As the days are getting warmer, I've been thinking about easy summer clothes that take no time to make, but are stylish enough to wear for work or play. Inspired by some dresses I saw online, I decided to make myself a Breton stripe t-shirt dress. Luckily, I had our classic eTee pattern at hand...
I went with a classic Ecru on Grey stripe knit because I like the proportion of the light stripe to the dark. It is most similar to the classic stripes worn by the navy and by Ms. Chanel herself. However, we have some other great stripe knits to choose from, and I may have to go back and try another dress in the other colors.
Our eTee pattern is pretty self-explanatory. It is a classic t-shirt pattern that has just enough curve in the waist to give you a nice shape without being too fitted. On the original shirt pattern the hemline curves in the middle and lifts, like a smile, at the sides.
Remember, the eTee is a digital pattern, so the first thing I did was print, piece, cut and tape the pattern together. Note! If you don't want to go through that effort, you can take the file to a copy store and have them print it full size on a large format printer. The eTee is a pretty small pattern though, so it is easy to assemble yourself. I chose to make size 1.5, despite my measurements being more suited to size 1. I made the larger size because I wanted the dress to have more ease and drape loosely.

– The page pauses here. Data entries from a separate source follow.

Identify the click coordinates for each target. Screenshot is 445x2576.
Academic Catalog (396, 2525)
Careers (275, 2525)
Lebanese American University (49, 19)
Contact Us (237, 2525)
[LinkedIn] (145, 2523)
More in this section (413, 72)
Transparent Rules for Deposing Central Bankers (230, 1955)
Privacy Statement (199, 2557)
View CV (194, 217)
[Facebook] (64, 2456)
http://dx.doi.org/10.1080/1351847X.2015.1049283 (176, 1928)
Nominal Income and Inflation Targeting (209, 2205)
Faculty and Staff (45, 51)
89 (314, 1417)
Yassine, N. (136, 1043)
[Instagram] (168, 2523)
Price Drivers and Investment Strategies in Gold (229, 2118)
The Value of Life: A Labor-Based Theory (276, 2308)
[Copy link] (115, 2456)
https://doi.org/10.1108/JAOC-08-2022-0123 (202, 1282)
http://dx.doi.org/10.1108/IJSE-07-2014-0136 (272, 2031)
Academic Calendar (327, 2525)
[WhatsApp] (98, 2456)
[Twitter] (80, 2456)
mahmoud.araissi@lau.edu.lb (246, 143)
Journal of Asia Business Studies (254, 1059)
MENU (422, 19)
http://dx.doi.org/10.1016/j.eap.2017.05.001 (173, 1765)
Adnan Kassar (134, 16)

Taking some extra printer paper, I lengthened the dress by 6.5 inches. This was my preferred length with a hem allowance built in. You will see that there is a lengthen/shorten line on the pattern, which is just below the waist area. It may seem like this would be the place to lengthen the pattern, but it doesn't work for a dress length. You will notice that right under the line the original pattern starts to flare out. This flare grades the shirt over the hips. If I had lengthened 6.5 inches in this middle area, my flare would have been at my knees!
Instead, I followed that flare angle and added length to the bottom of the pattern. I wanted my final dress shape to be A-line, so I squared off the bottom, removing the curved hem from the original pattern. When I was finished with the front pattern piece, I did the same to the back, making sure they matched.

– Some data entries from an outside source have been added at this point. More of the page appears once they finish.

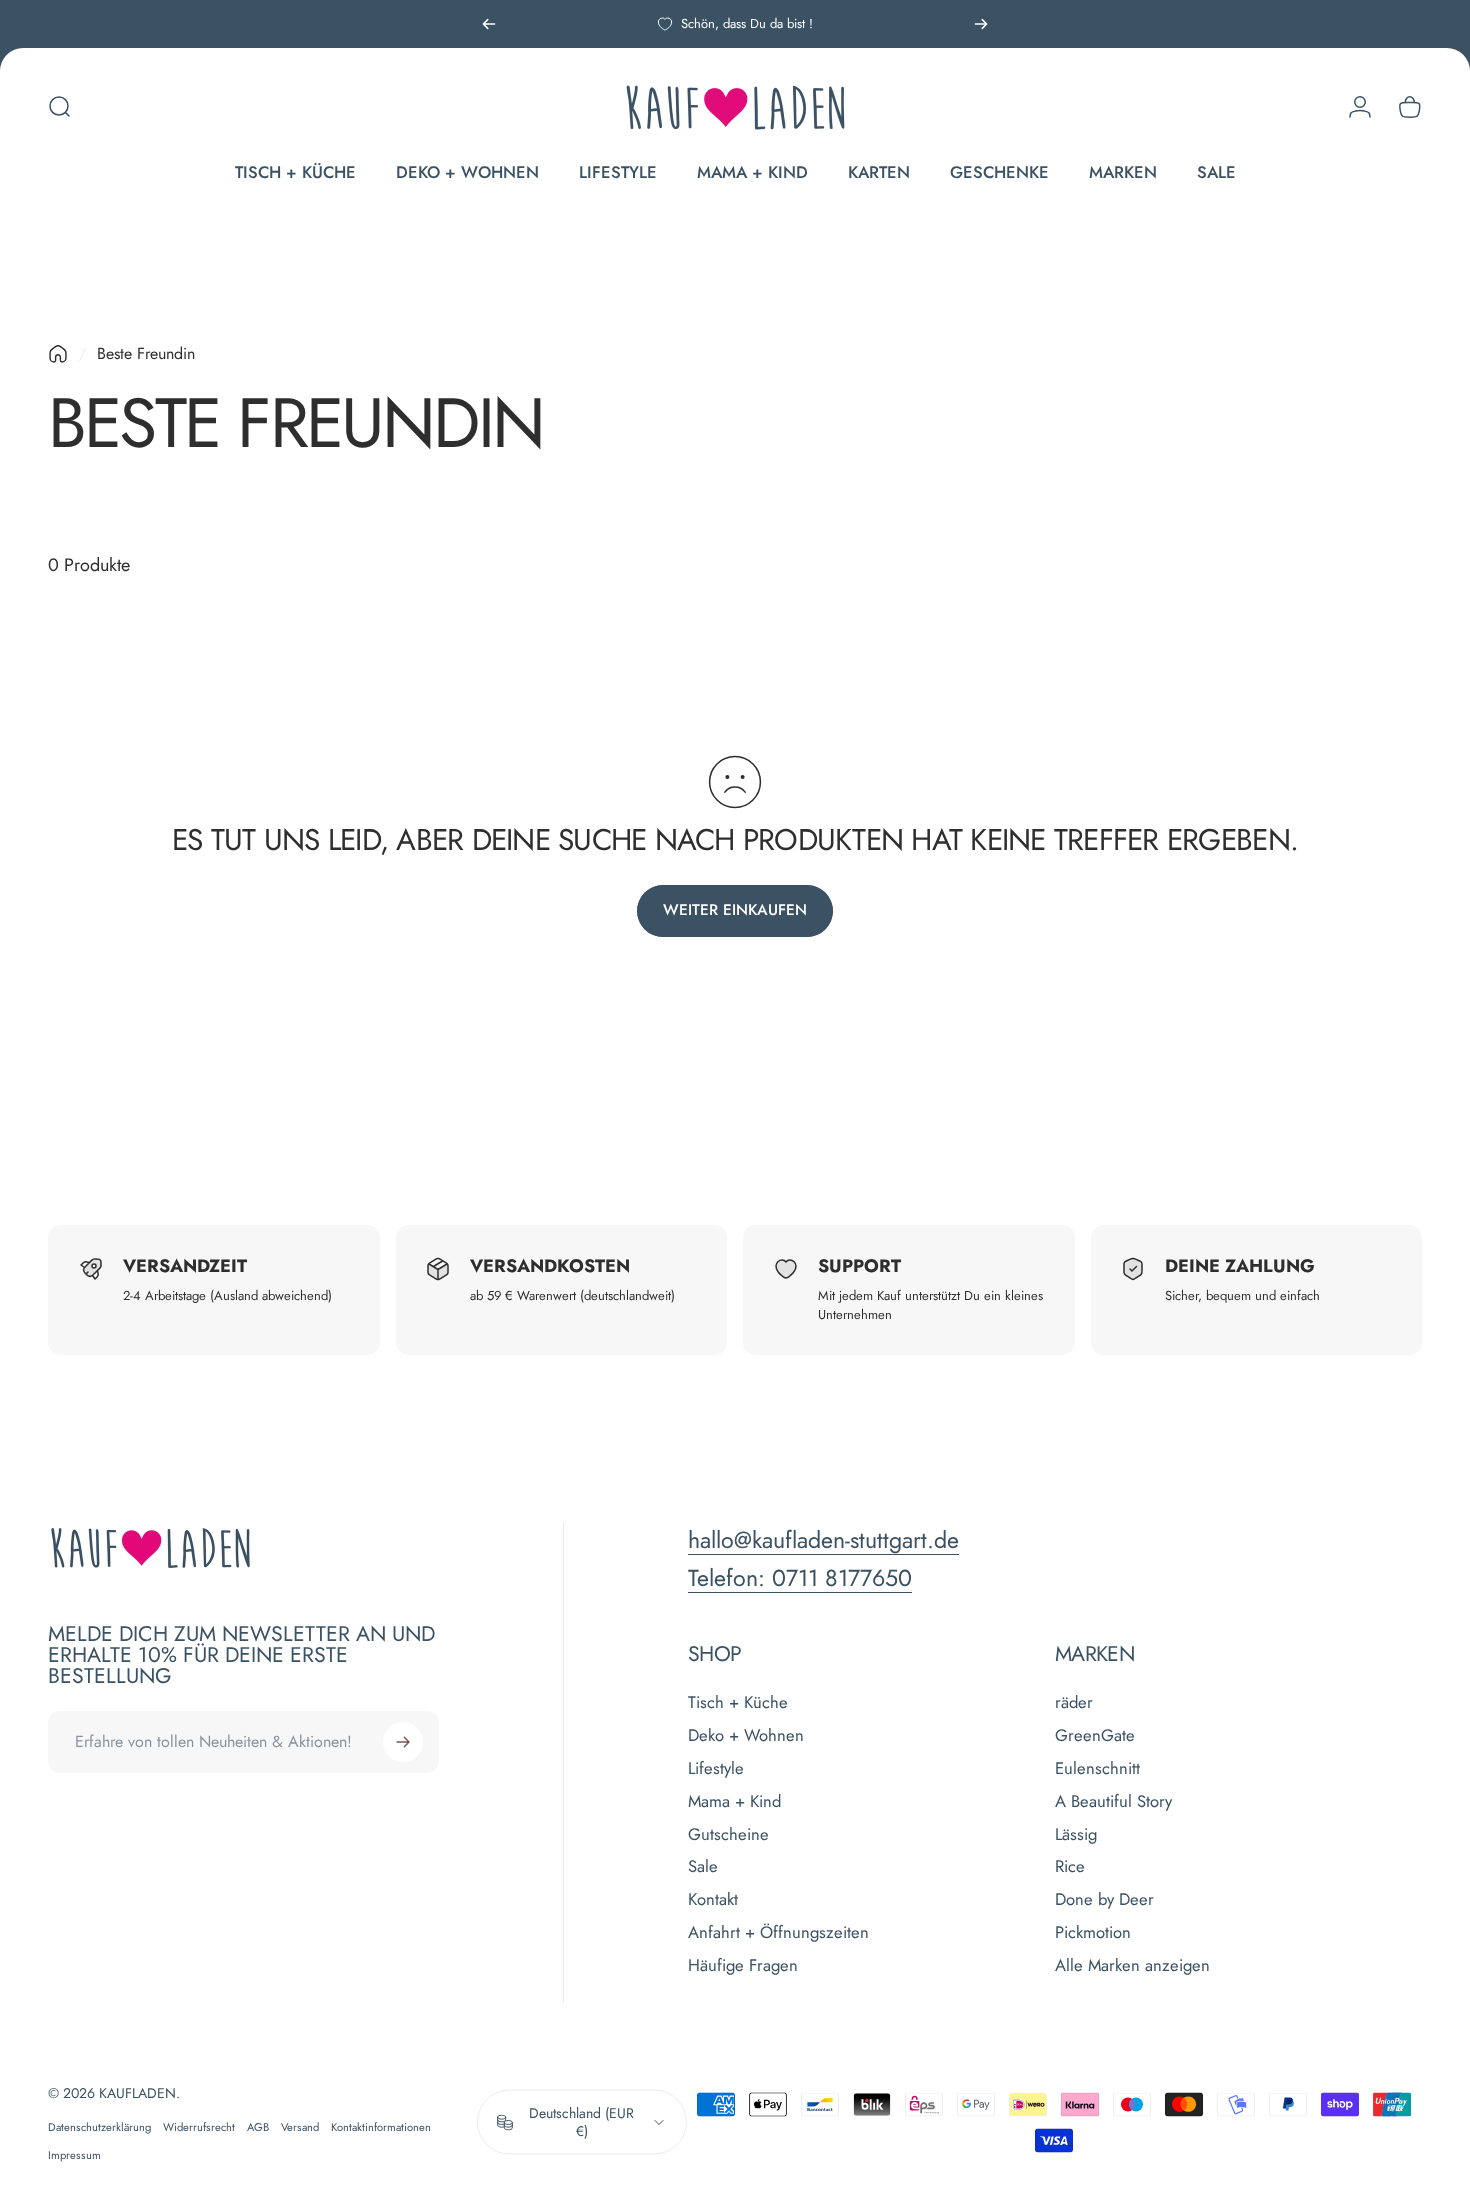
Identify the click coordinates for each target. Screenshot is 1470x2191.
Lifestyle (716, 1768)
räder (1074, 1702)
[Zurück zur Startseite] (58, 354)
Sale (703, 1866)
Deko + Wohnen (746, 1735)
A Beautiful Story (1113, 1801)
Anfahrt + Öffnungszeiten (778, 1932)
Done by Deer (1104, 1899)
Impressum (74, 2155)
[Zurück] (489, 24)
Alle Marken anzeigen (1132, 1965)
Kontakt (713, 1899)
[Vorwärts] (981, 24)
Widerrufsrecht (199, 2127)
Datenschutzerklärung (99, 2127)
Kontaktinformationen (381, 2127)
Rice (1070, 1866)
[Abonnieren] (403, 1742)
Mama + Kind (734, 1801)
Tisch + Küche (738, 1702)
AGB (258, 2127)
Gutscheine (728, 1833)
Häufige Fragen (743, 1965)
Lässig (1076, 1833)
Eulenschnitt (1097, 1768)
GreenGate (1095, 1735)
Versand (300, 2127)
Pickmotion (1093, 1932)
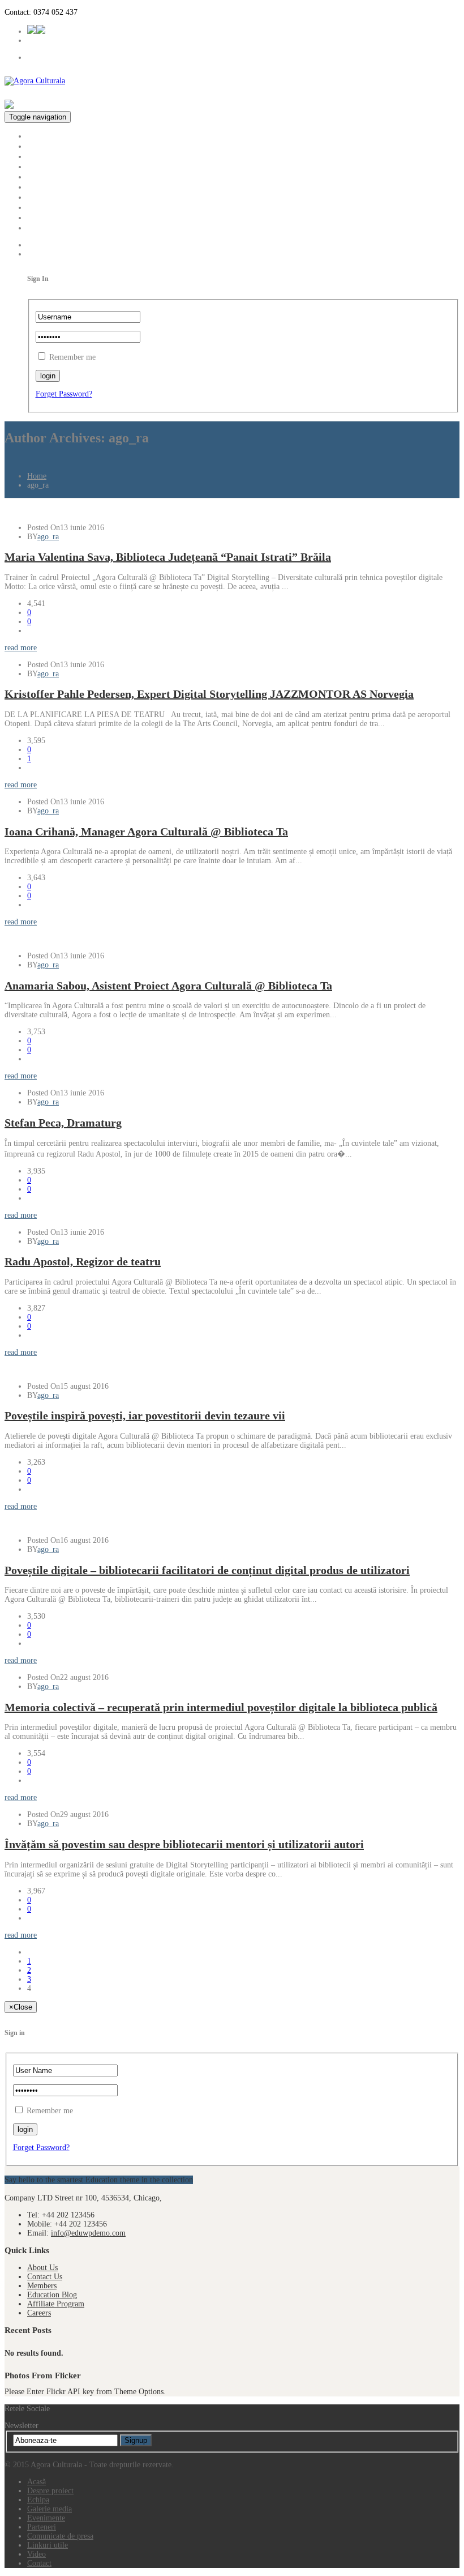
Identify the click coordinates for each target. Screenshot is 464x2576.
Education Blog (52, 2295)
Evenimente (48, 176)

Putting the eTee together is a breeze and I had the sides and shoulder stitched up in a snap. At this point I tried the dress on and noticed that there was some extra fabric near the underarm seam – likely caused by the fact that I made a size larger than I normally would have. (However, I really liked the amount of ease in the rest of the dress). To remedy the extra armpit fabric, I pinned and added bust darts. Sorry, there are no photographs of this process - I had my hands full fitting the dress on myself. If you often have to self-fit your garments, I would recommend watching Linda's Craftsy course Fitting Solo: From Measurements to Muslin, which is all about solo measuring and fitting.

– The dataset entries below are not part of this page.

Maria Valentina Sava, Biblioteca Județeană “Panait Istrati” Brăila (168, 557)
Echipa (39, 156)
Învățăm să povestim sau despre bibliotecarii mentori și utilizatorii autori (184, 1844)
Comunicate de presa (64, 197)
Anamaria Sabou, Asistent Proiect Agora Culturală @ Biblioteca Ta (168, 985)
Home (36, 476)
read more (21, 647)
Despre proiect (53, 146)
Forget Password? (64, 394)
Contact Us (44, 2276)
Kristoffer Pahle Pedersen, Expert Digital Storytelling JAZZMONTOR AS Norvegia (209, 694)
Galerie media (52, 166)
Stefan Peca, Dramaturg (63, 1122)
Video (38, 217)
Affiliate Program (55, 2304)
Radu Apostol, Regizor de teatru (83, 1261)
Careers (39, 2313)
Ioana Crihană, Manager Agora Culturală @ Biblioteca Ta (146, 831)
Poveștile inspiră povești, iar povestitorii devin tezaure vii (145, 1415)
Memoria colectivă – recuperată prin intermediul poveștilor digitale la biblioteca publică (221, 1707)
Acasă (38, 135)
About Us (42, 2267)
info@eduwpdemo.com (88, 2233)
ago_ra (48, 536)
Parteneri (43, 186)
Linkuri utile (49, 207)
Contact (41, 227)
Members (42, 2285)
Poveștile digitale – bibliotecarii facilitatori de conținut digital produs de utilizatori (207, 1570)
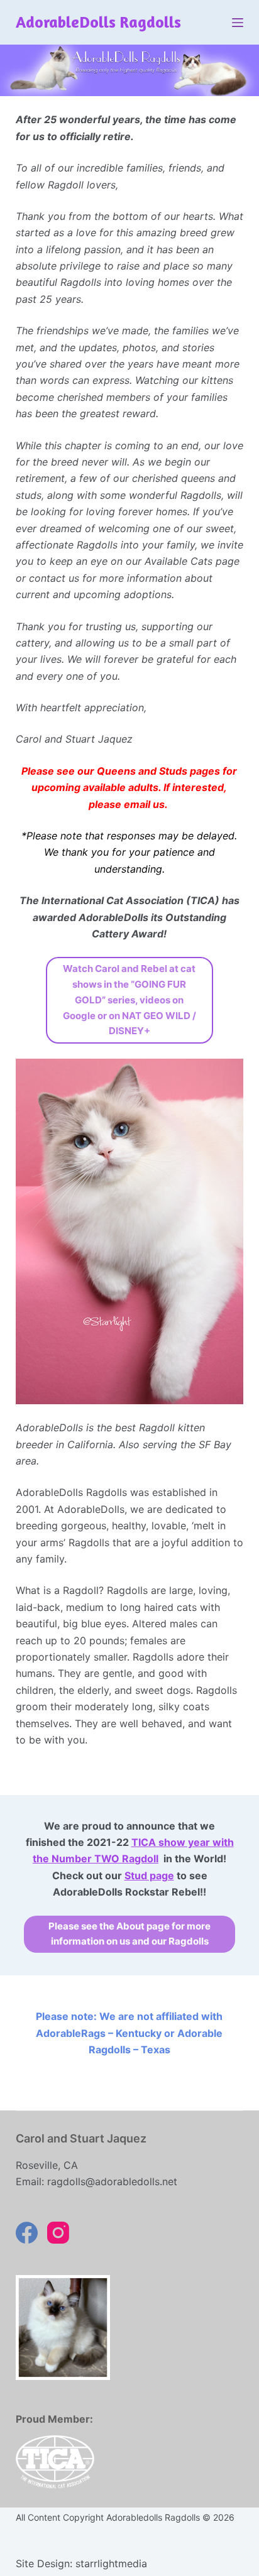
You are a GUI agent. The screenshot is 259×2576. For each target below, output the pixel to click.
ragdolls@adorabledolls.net (112, 2181)
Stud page (149, 1875)
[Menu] (237, 22)
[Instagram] (58, 2233)
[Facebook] (27, 2233)
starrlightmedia (111, 2563)
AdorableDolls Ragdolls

After the bust was taken care of, I simply popped the sleeves in, sewed on the neckband and hemmed the dress. I was so pleased with the result I wore it the next day! It is such a comfortable dress I can't wait to make a few more. I might try making the smaller size in hopes that I won't have to add in bust darts. If you want to create your own Breton striped eTee dress, find the pattern here and check out our amazing stripe knits. You know, if you made one in every color, you would be set for the week. Do you think wearing a striped dress everyday this summer would be too much? Nah!